**Problema curto:** Reproduza fielmente todas as linhas dos dados abaixo, deixando as imagens de fora da resposta.

**Material fornecido:**

════════

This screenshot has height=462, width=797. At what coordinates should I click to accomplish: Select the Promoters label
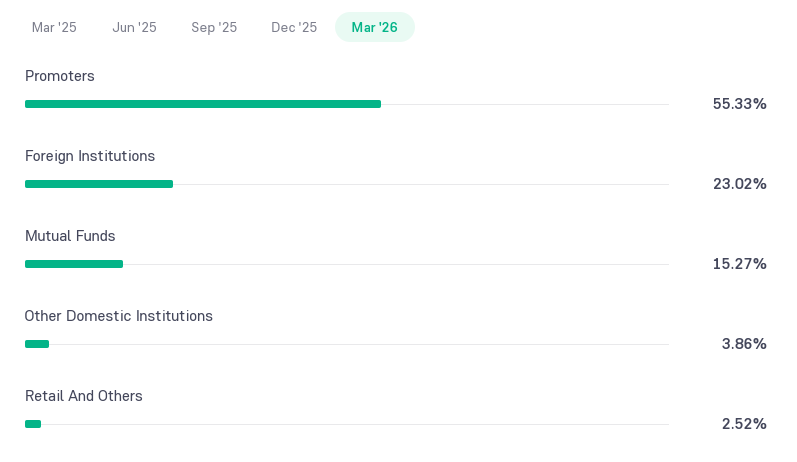tap(59, 76)
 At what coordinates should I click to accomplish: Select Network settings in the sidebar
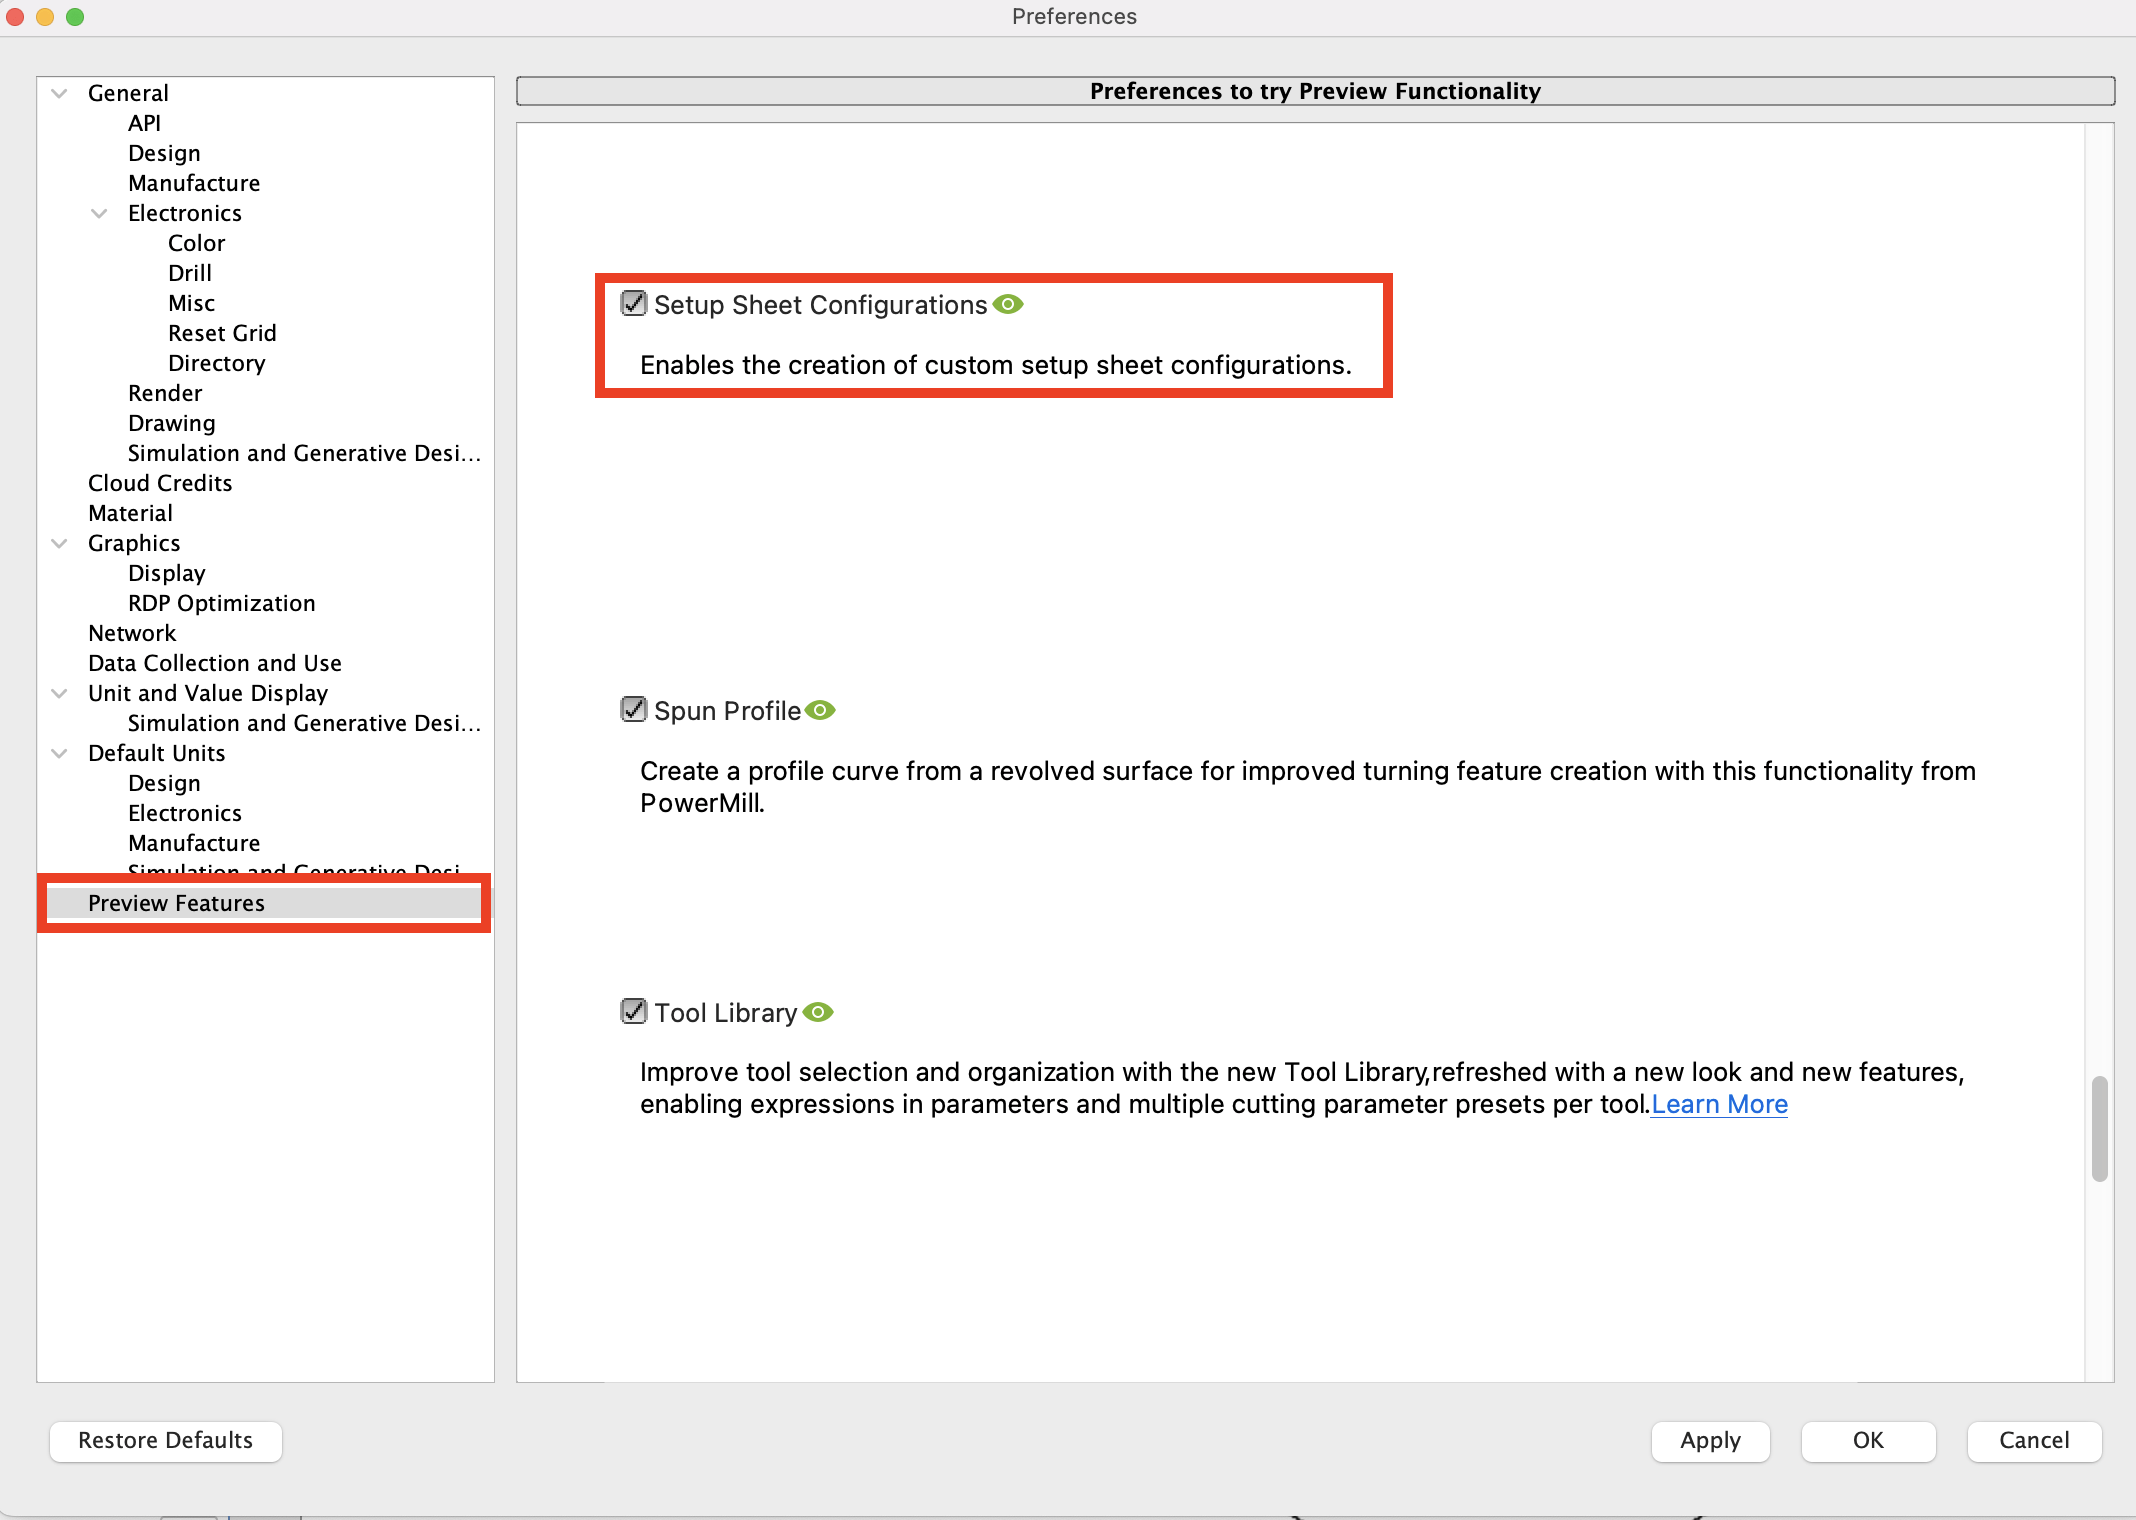point(132,632)

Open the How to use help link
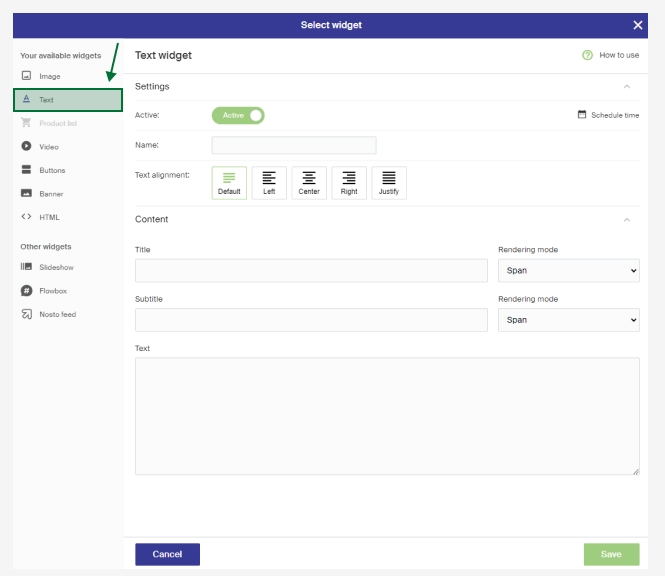(x=610, y=55)
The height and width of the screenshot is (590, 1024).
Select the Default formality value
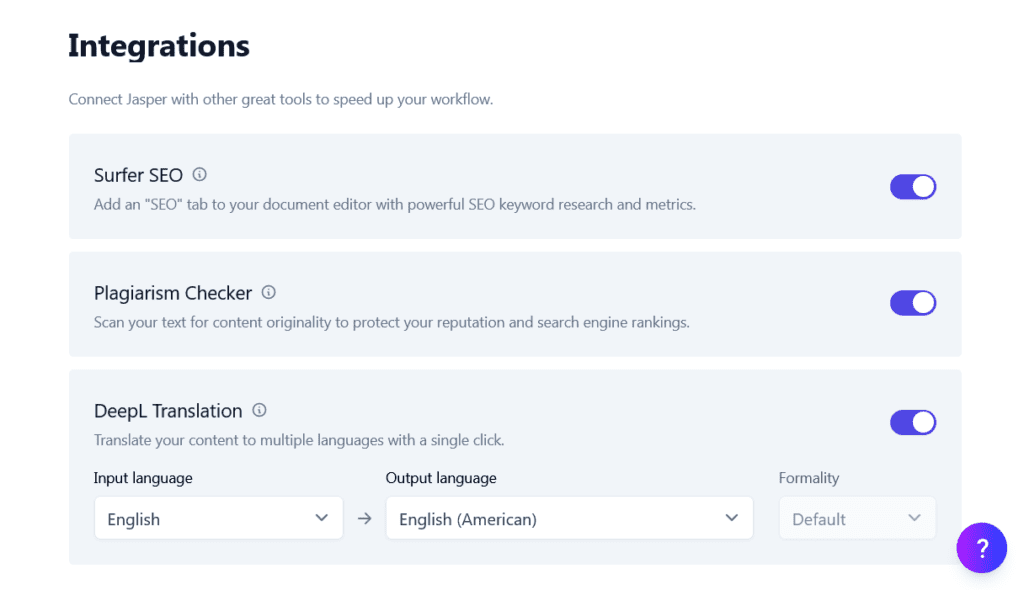pos(821,518)
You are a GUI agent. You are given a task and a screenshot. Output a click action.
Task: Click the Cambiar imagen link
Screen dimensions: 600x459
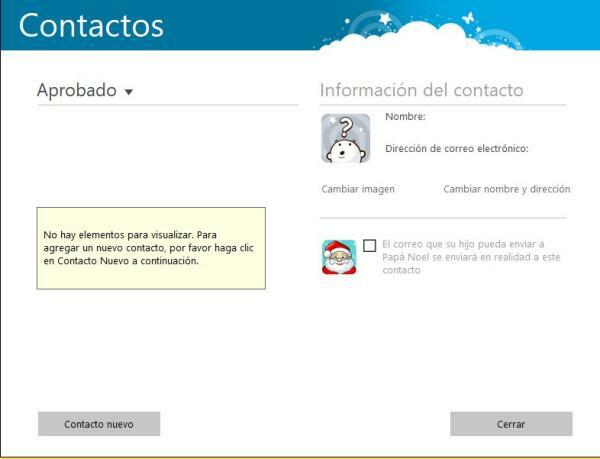358,189
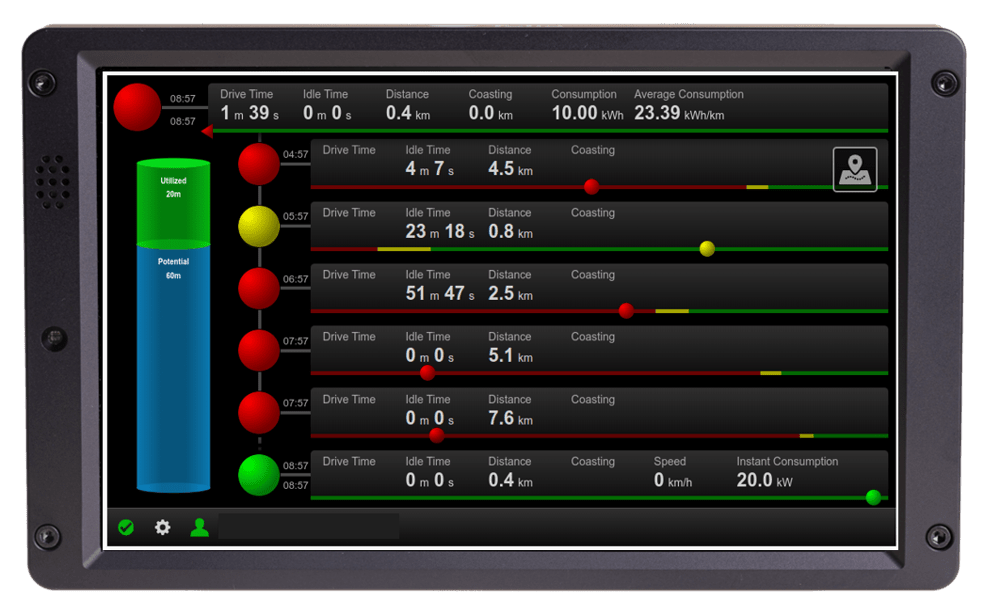This screenshot has height=614, width=1000.
Task: Select the green user profile icon
Action: pyautogui.click(x=199, y=527)
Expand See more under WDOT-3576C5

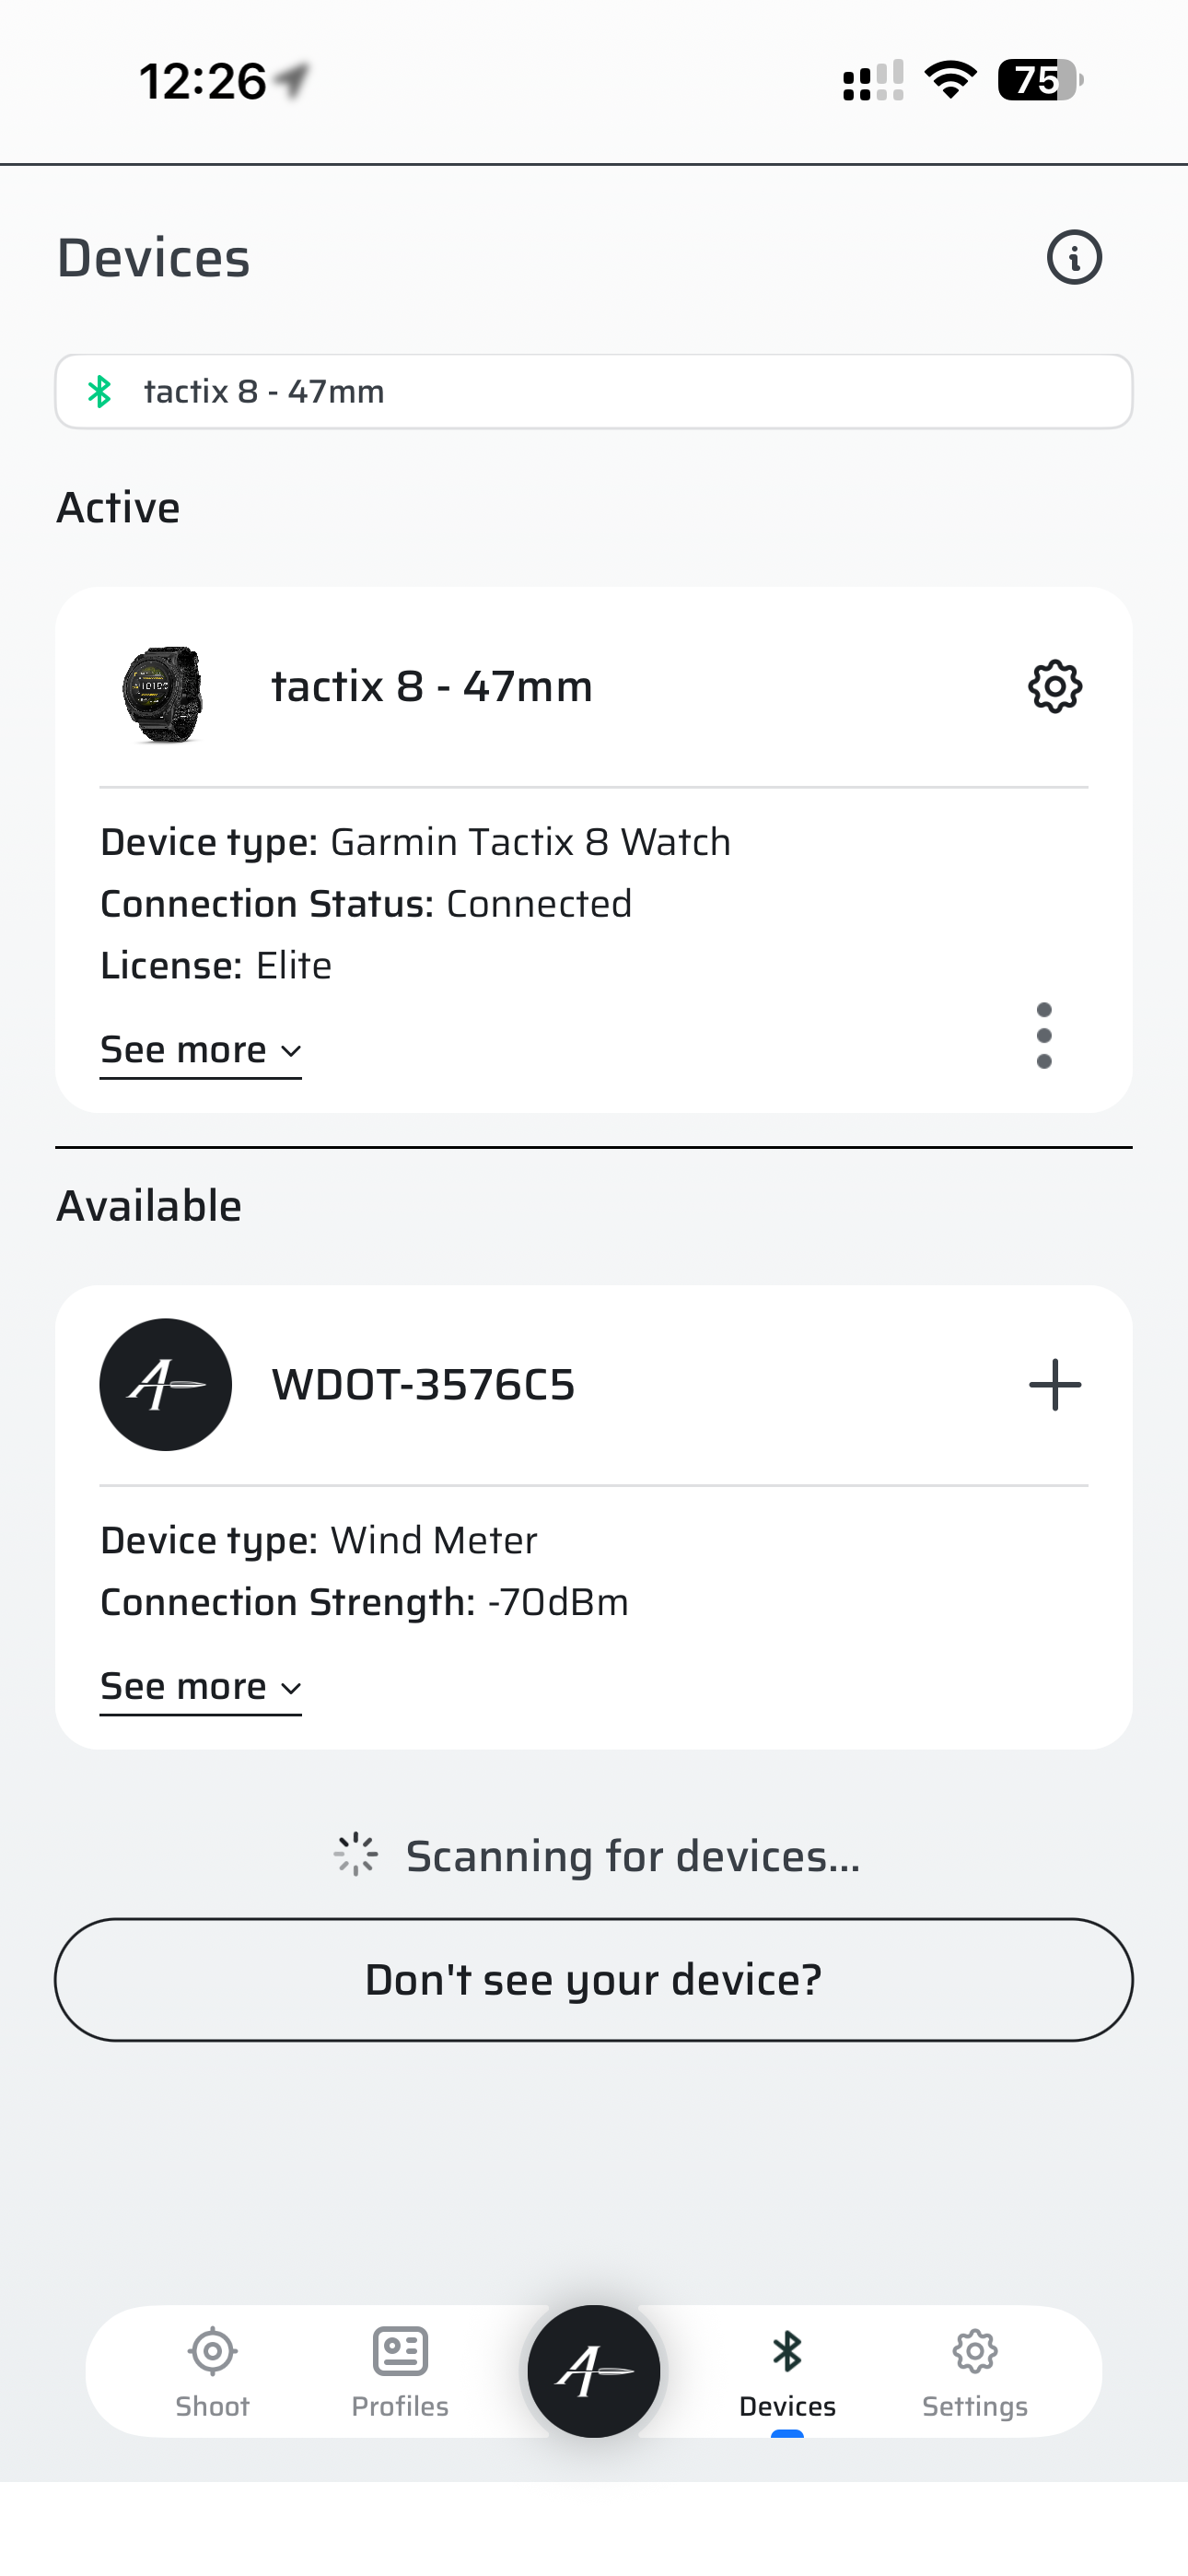pos(200,1687)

════════

**Tarefa concluída:**
This screenshot has height=462, width=797. At what coordinates should I click to accomplish: Select the Promoters label
tap(59, 76)
 At what coordinates should I click to accomplish: Select Network settings in the sidebar
point(132,632)

Open the How to use help link
(x=610, y=55)
The height and width of the screenshot is (590, 1024).
Select the Default formality value
pos(821,518)
You are a GUI agent. You are given a task and a screenshot. Output a click action.
Task: Click the Cambiar imagen link
Screen dimensions: 600x459
358,189
This screenshot has height=614, width=1000.
Task: Select the green user profile icon
Action: pyautogui.click(x=199, y=527)
Expand See more under WDOT-3576C5

pos(200,1687)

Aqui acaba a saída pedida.